Simian Mobile Disco bring their brilliant live set and a rather ace handpicked line up to Matter this Friday for ‘Delicatessen’ launching a series of techno 12s across the year of the same name. Green Velvet, DJ Pierre, Joker, Mowgli and more muck in. The Ransom Note caught up with James Ford to talk testes, Dr. Who, circles, ket and anoraks.
The Ransom Note: Why ‘Delicatessen’? Will cured meats and pickles be available on the night
James Ford: Ha. No. The idea for the name came from lots of disgusting delicacies we have encountered on our travels. When things are called delicacies, they generally are the part of an animal you wouldn’t normally eat like testicles/brains etc. We plan to release a series of instrumental techno tunes throughout the year, each names after particular delicacies. We have a new track called nerve salad which is basically slices of spinal cord.
TRN: We love the way you do the live set, circling around that big bank of wiggly looking gear. You look like two pilled-up Dr Whos pilotting a giant rave Tardis. Was that the inspiration? If not where did the idea come from?
JF: Well, we are huge fans of Delia Derbyshire who did the original Dr. Who theme but that isn’t where we get the idea. It was basically a practical solution. We both needed quick access to all the machines and still be able to see each other as lots of moments in the set are “on the nod”. Plus we have a thing about circles.
TRN: It looks like your sort of fine tuning some kind of giant mechanical engine. In terms of controlling the music, do you have specific roles to perform or specific knobs that you’re in charge of? What happens if your partner touches your knob? Do they get a slap on the wrist?

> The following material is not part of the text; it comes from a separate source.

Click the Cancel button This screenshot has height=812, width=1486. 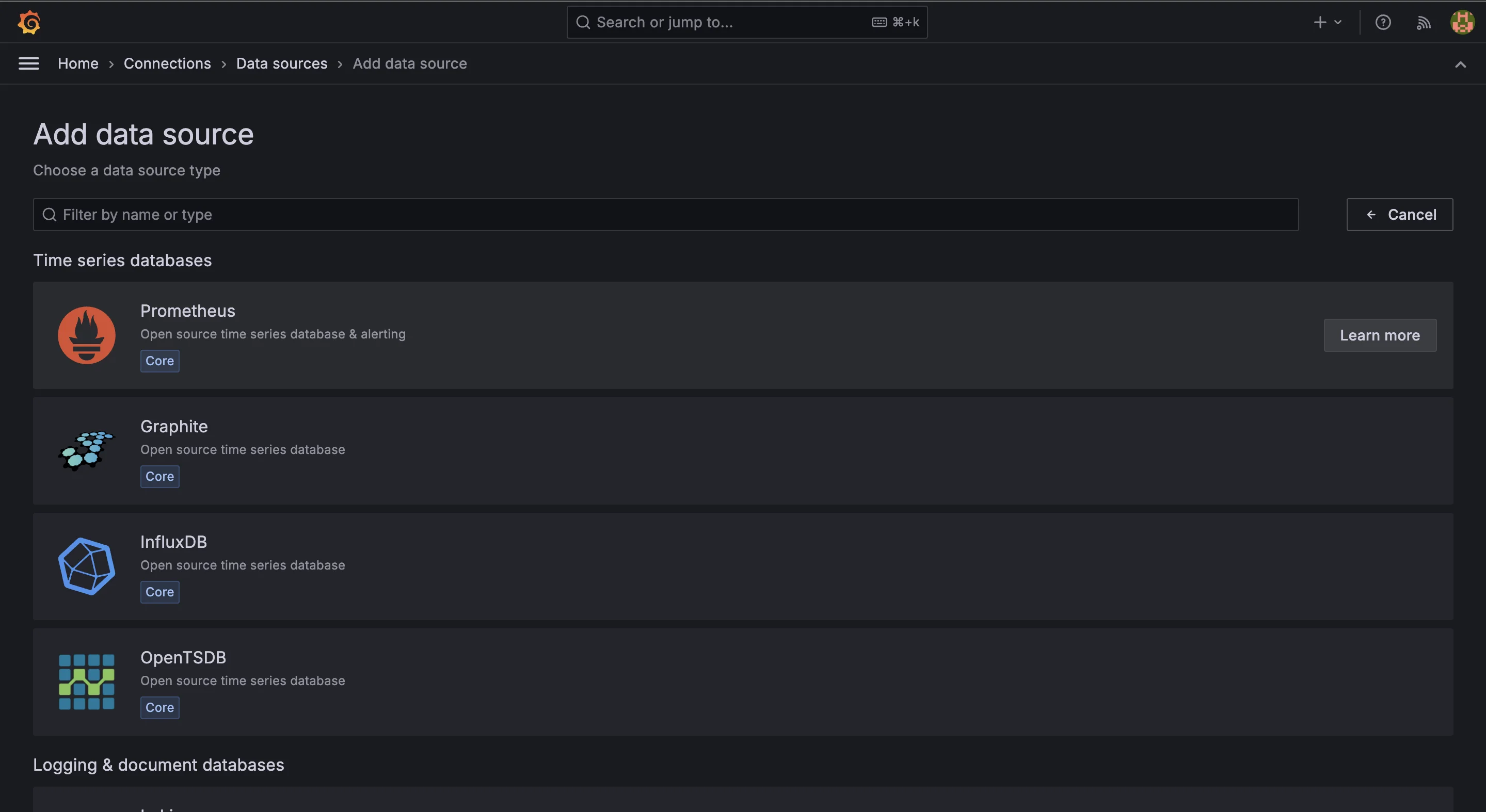pyautogui.click(x=1400, y=214)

JF: We don’t have specific roles, although i tend to control the mixer most and Jas seems to gravitate to the modular synth. Now and again you do have to employ an elbow if you want to do something spur of the moment on a machine that is being used.
TRN: How much scope do you have for jamming ideas on the fly or manipulating the sounds and structures so that each set is unique? Are you able to respond to ‘the vibe’ like when you DJ?
JF: There is lots of room for improvisation. I think with modern technology, it’s almost easier to improvise with electronics than with a live band and we have whole unplanned sections in the set for that reason. We definitely took a lot of cues from DJing when putting together the live show, but it’s even better because you can actually shape the tunes to the audience too!